Route Fifty Roadmap: Montana Touts Home-Grown Effort to Deal With Hops Shortage
Connecting state and local government leaders
Craft brewing is big business in Big Sky Country. Will hops production take root and flourish, too?
Route Fifty Roadmap is an ongoing series of dispatches from the semi-regular travels of the Route Fifty staff around the United States | PREVIOUSLY: Akaska, S.D.
MISSOULA, Mont. — It’s hard to avoid the growing footprint of craft brewing in Montana. It’s an important driver of small business activity in a state that only has about 1 million residents. According to 2015 data from the Brewers Association, Montana, with 49 craft breweries, had the fourth-highest number of craft breweries per every 100,000 adults 21 and older, following Colorado, Oregon and Vermont.
By the end of this year, there could be as many as 70 craft breweries in the Treasure State, the Missoulian reported earlier this month. The newspaper noted the expansive territory of local beer, pointing out that “even in Wibaux, Montana, population 400, people can drink beer brewed locally at Beaver Creek Brewery.”
Craft beer, not unexpectedly, is an integral part of the commercial landscape in the state’s largest cities, which offer multiple options to explore the various creations coming from local craft brewers.
In Missoula, for instance, you can enjoy local favorites at tap rooms for KettleHouse Brewing, Missoula Brewing, Big Sky Brewing, Bayern Brewing, Great Burn Brewing and Imagine Nation Brewing. Last week at a downtown bar where I sampled locally-sourced lamb, elk and bison meat, I also enjoyed a KettleHouse’s Double Haul IPA, which as Beer Advocate notes scores big with our hop-headed friends” with “Cascade hops for flavoring and finish” that “provide a mouthy cascade of hoppiness!”
So about all those hops.
As craft brewing continues to boom in Montana and elsewhere, there’s a supply-and-demand conundrum. Due to changing climate conditions and other factors, the amount of hops, a critical ingredient in the brewing process, is strained.

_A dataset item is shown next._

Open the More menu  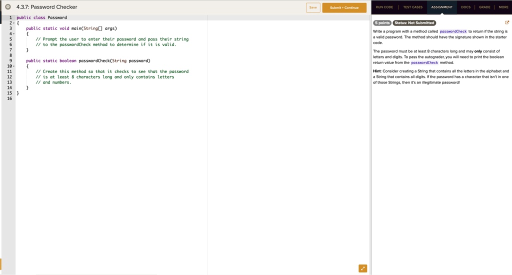coord(503,8)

That squeezed hops market is impacting the brewing industry globally, but the situation is especially important for smaller craft breweries, which aren’t always able to absorb spikes in commodities prices. The result? Craft brewers have to pass those costs onto the consumer.
Most hops in the United States are grown in the Pacific Northwest, with Washington state farmers responsible for 70 percent of the nation’s production, according to 2015 statistics from the Moxee, Washington-based Hops Growers of America. Hops producers in Oregon and Idaho follow Washington state, with 15 percent and 10.9 percent of the market, respectively. Other states account for about 2 percent of hops production. According to the U.S. Department of Agriculture, total hop acreage for 2016 is up 17 percent over last year, 51,115 acres over 43,633 acres.

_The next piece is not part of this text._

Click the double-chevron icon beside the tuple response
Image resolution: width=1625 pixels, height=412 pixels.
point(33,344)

Montana has been boosting its hops production, too. Last week, foreign agriculture officials on a tour of the state, hosted by the USDA’s Foreign Agricultural Service and the Montana Department of Agriculture, visited one of the few hops farms in the state as part of a series of beer-related stops.

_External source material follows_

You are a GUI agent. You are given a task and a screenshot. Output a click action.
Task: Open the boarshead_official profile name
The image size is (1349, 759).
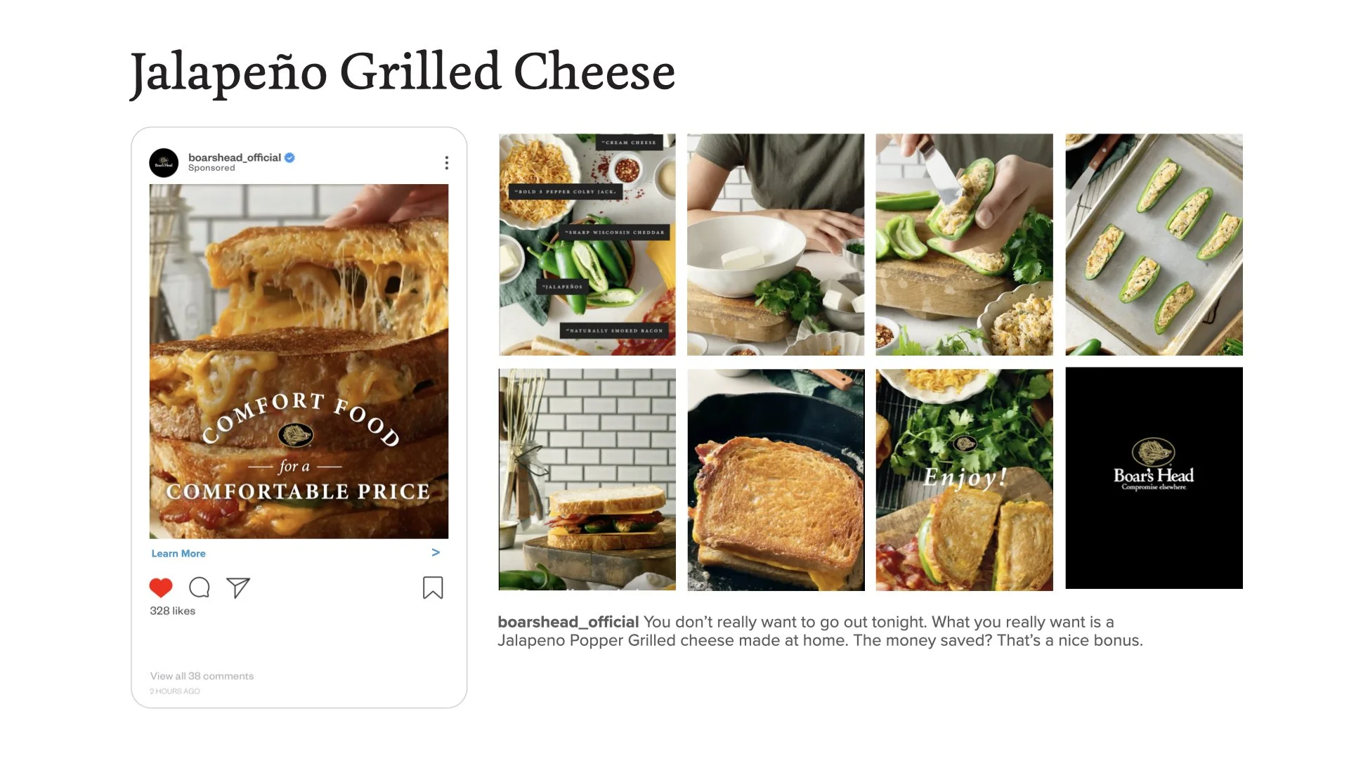[x=235, y=157]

As The Daily Inter Lake in Kalispell reported:
Agricultural officials representing 18 countries tapped into several beer-related endeavors in the Flathead Valley, including a lunch stop at Tamarack Brewing Co. in Lakeside and a meeting with Flathead Valley Community College instructors involved in the college’s brewing curriculum.
…
While at the Scott Hop Farm on Monegan Road near Whitefish, foreign attachés walked through the rows of towering hop vines and smelled the fragrant aroma of the crop as Tom Britz of Glacier Hops Ranch sliced open a cone-shaped catkin.
Montana will have a really long way to go to catch up with its hop-growing neighbors in the Pacific Northwest. Michigan, which like Montana has a good climate for growing hops, is also seeing a hops-growing resurgence.
But while there’s a demand for more hops, getting into the hops-growing business is not easy, Briz told Alan McCormick, the co-creator of Missoula Craft Beer Week, in a Growler Fills blog post last year:
“Producing hops is a commitment. It requires specialized equipment and it is definitely not a casual endeavor. Just as you can’t be a small grain producer without access to a $250,000 combine, this crop has specialized requirements. It’s more like establishing a vineyard than planting an annual crop like barley or canola.”
And since that takes time, the hops-thirsty craft-brewing sector will have have to be patient. In the meantime, there’s always locally produced hard cider, which doesn’t require hops—though you can add them to create hopped cider. And if you’re in Bozeman, be sure to check out Lockhorn Cider House and its Flathead Cherry cider (pictured here).
Michael Grass is Executive Editor of Government Executive’s Route Fifty and is based in Seattle.